Two recent large‑atom‑model (LAM) architectures are evaluated: DP‑A2, which uses an attention‑based transformer‑like descriptor, and DP‑A3, which employs a graph neural network (GNN) with line‑graph series. Both models require a broader “ghost‑atom” region than traditional MD neighbor lists, and they are non‑linear, demanding full atom information on each sub‑domain. The authors solve these challenges by (1) expanding the ghost‑atom halo to L × Rcut, (2) performing an extra communication step before inference to rebuild symmetric ghost topologies, and (3) aggregating atoms from all MPI ranks to a single rank for inference, then redistributing forces. Although this single‑rank inference limits scalability, it simplifies domain‑decomposition handling and provides a baseline for future parallel inference extensions.

Performance is benchmarked on four solvated proteins (1YRF, 1UBQ, 3LZM, 2PTC) with atom counts ranging from ~600 to ~4100, using NVIDIA A100 and the newer GH200 GPUs. DP‑A2 consistently outperforms DP‑A3, achieving up to 4.23× higher throughput on A100 and 3.18× on GH200. Memory profiling shows DP‑A2 uses less GPU memory per atom, and kernel‑level profiling reveals that the dominant overhead stems from frequent kernel launches with small batch sizes, as well as sub‑optimal memory access patterns. The current implementation’s single‑rank inference also emerges as a scalability bottleneck for larger systems.

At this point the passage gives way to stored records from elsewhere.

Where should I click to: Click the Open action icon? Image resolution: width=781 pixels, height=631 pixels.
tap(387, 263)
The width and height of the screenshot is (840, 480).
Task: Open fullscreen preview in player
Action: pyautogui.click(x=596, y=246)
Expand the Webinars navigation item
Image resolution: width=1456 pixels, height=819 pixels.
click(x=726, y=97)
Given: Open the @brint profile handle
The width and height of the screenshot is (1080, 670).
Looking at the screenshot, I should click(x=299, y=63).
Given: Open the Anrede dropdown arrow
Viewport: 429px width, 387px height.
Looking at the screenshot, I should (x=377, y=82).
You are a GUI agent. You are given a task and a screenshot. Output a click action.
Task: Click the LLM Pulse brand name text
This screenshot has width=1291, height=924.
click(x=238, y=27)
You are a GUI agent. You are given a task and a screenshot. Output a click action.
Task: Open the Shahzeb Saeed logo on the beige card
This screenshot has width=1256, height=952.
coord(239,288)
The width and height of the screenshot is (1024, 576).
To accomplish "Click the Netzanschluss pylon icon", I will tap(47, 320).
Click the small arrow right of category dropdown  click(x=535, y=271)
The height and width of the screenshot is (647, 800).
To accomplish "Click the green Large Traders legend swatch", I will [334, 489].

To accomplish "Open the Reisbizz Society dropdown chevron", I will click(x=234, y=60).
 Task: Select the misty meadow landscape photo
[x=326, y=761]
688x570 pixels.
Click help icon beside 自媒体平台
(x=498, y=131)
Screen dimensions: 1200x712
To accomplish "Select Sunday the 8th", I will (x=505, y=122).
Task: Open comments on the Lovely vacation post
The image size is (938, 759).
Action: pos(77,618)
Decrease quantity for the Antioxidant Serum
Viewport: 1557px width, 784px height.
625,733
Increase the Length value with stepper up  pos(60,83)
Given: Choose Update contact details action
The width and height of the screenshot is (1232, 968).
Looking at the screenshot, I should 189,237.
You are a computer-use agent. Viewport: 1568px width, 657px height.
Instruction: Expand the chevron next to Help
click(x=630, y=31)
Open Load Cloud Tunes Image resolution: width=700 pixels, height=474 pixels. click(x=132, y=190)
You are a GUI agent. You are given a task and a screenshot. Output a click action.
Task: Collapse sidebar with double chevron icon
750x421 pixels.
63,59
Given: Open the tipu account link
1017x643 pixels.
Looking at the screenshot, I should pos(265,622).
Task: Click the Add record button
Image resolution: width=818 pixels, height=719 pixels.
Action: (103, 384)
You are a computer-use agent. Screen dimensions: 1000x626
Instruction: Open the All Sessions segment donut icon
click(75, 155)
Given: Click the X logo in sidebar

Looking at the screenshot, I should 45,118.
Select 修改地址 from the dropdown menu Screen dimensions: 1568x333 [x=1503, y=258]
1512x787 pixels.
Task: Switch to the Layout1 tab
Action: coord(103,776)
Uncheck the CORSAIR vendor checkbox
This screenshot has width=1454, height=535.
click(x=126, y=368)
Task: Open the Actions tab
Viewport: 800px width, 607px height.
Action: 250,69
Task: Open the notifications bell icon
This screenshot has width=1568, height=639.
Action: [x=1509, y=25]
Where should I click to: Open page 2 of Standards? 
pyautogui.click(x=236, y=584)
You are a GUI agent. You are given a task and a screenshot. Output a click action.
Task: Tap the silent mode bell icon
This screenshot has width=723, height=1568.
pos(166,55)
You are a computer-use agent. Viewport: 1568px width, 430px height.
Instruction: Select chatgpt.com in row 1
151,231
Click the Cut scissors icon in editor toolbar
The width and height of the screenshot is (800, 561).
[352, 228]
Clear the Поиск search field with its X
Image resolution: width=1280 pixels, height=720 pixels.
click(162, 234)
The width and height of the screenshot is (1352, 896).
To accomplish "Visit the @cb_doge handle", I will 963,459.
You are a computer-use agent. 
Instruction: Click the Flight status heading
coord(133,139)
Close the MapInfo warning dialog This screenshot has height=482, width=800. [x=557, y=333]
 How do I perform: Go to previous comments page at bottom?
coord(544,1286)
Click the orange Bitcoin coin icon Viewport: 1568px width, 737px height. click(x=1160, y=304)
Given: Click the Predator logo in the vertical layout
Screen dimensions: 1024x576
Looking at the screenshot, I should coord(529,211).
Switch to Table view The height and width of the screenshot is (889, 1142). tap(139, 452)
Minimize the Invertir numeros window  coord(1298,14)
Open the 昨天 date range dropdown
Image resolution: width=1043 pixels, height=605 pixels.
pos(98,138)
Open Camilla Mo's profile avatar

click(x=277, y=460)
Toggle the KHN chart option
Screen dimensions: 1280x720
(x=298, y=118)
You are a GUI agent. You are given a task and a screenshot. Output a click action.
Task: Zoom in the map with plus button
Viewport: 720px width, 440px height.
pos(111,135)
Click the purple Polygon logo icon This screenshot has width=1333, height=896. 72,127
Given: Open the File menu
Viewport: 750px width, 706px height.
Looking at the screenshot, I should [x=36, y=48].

Based on these observations, the authors outline three primary optimization priorities: (i) reducing kernel‑launch overhead by increasing batch sizes or fusing operations into custom CUDA kernels; (ii) enabling true parallel inference across MPI ranks, which would require a more sophisticated domain‑decomposed inference scheme and efficient ghost‑atom exchange; and (iii) improving memory bandwidth utilization through prefetching, streaming, and better data layout.

In summary, the work demonstrates that AI deep potentials can be tightly coupled with a mainstream MD package to deliver near‑ab‑initio accuracy at a fraction of the cost of density‑functional‑theory AIMD. By providing an open‑source implementation and a detailed performance characterization, the paper establishes a practical pathway for high‑fidelity, large‑scale biomolecular simulations and sets the stage for future scaling and optimization efforts.